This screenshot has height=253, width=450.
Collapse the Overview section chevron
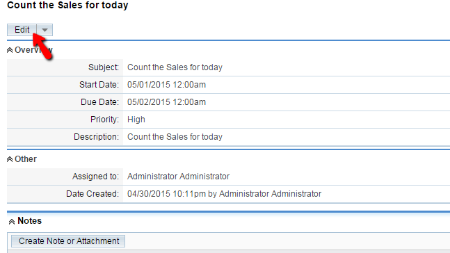click(10, 50)
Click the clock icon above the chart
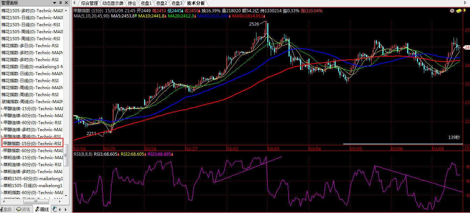 [x=452, y=11]
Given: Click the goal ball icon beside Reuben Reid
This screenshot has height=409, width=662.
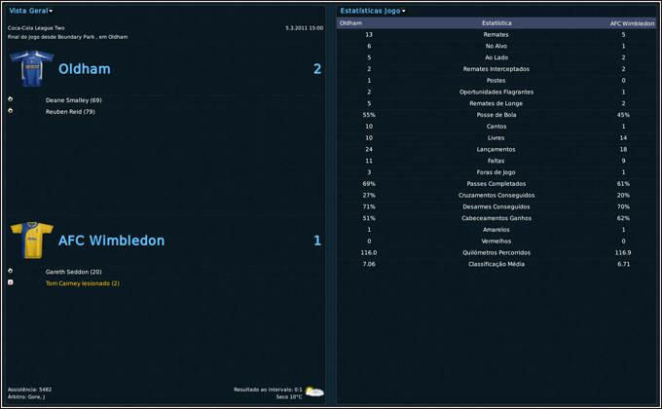Looking at the screenshot, I should pyautogui.click(x=10, y=111).
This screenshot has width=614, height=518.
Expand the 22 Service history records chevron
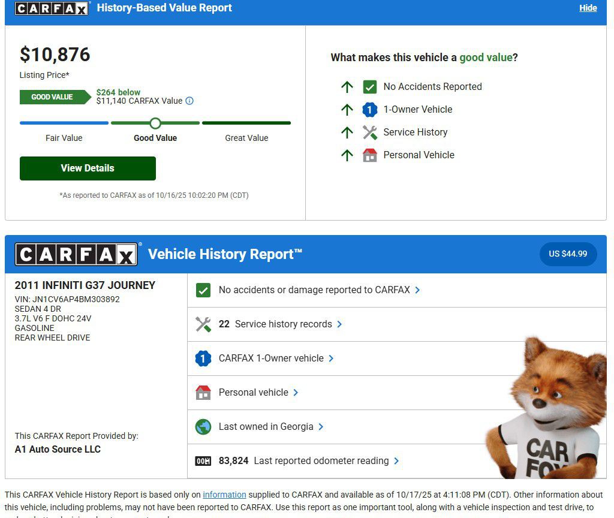(x=339, y=324)
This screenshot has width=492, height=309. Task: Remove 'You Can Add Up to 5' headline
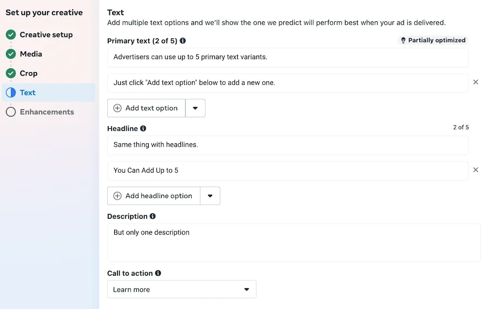pos(476,170)
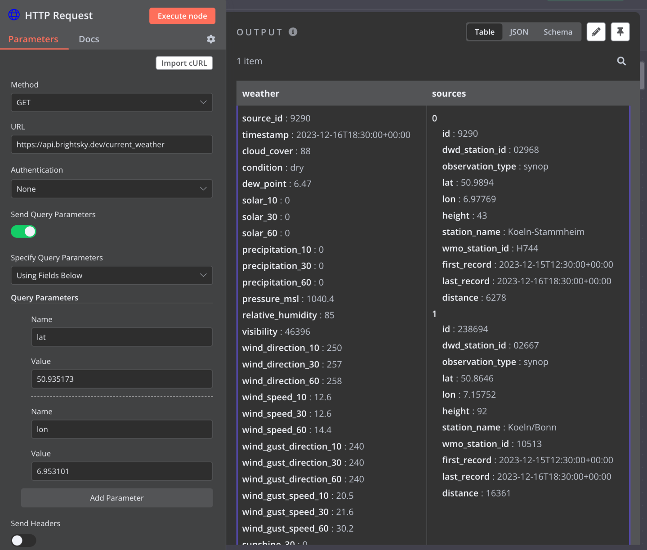Click the Import cURL button

(x=184, y=63)
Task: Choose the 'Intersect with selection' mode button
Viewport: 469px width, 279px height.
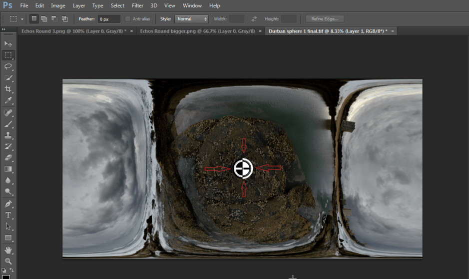Action: (x=64, y=19)
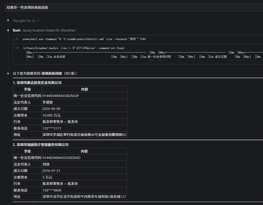This screenshot has height=205, width=263.
Task: Click phone number 135****2111
Action: 52,128

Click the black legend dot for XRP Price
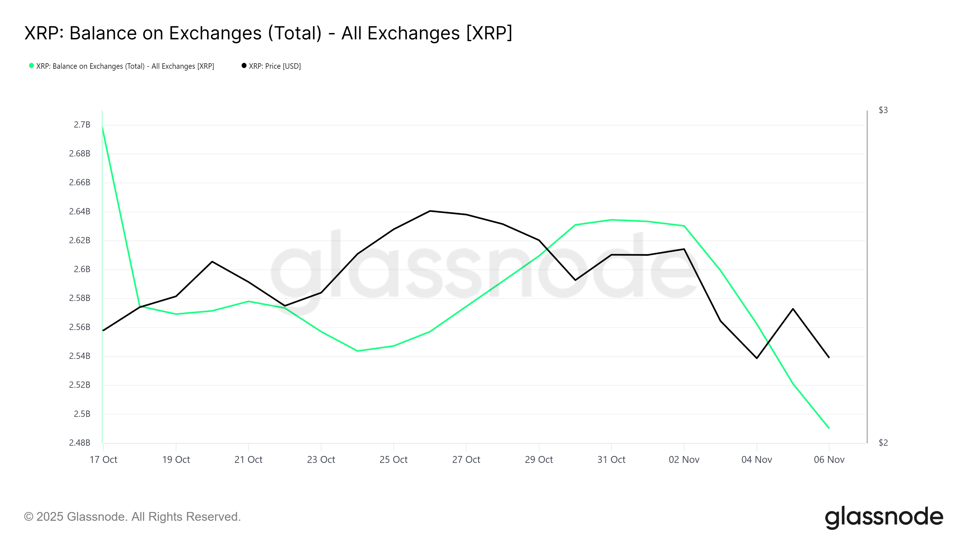(244, 66)
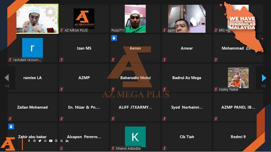Click the LinkedIn icon in bottom bar
Image resolution: width=271 pixels, height=152 pixels.
[x=67, y=141]
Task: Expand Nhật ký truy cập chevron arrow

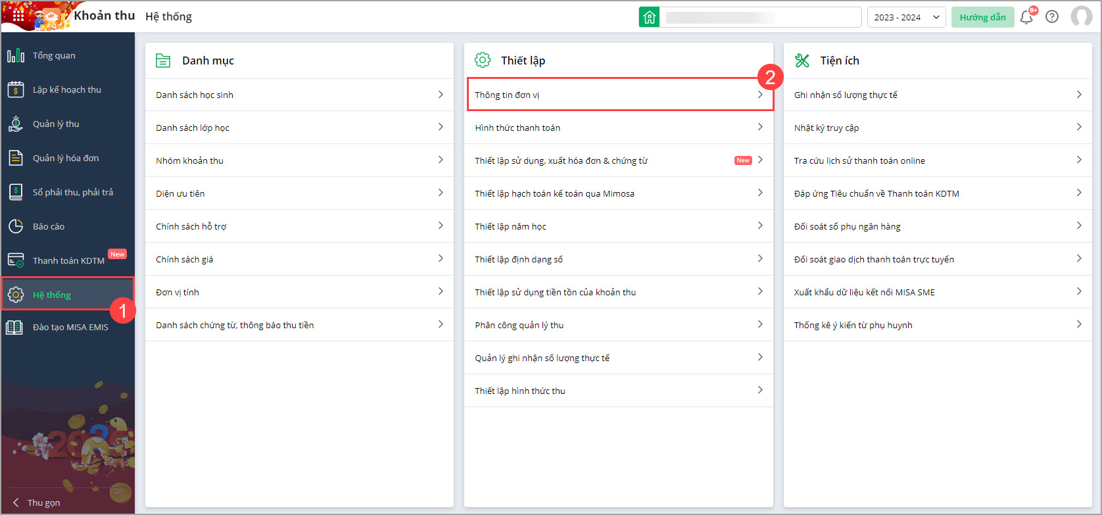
□ □ □ □ □ □ □
- _About this task_
The line with "Click the black legend dot for XRP Price" marks the start, and the last line of the material marks the end. Reproduce exactly those two lines and every line between them, without the pictures.

- _Output_
Click the black legend dot for XRP Price
(244, 66)
Click the LinkedIn icon in bottom bar
Image resolution: width=271 pixels, height=152 pixels.
[x=67, y=141]
Task: Expand Nhật ký truy cập chevron arrow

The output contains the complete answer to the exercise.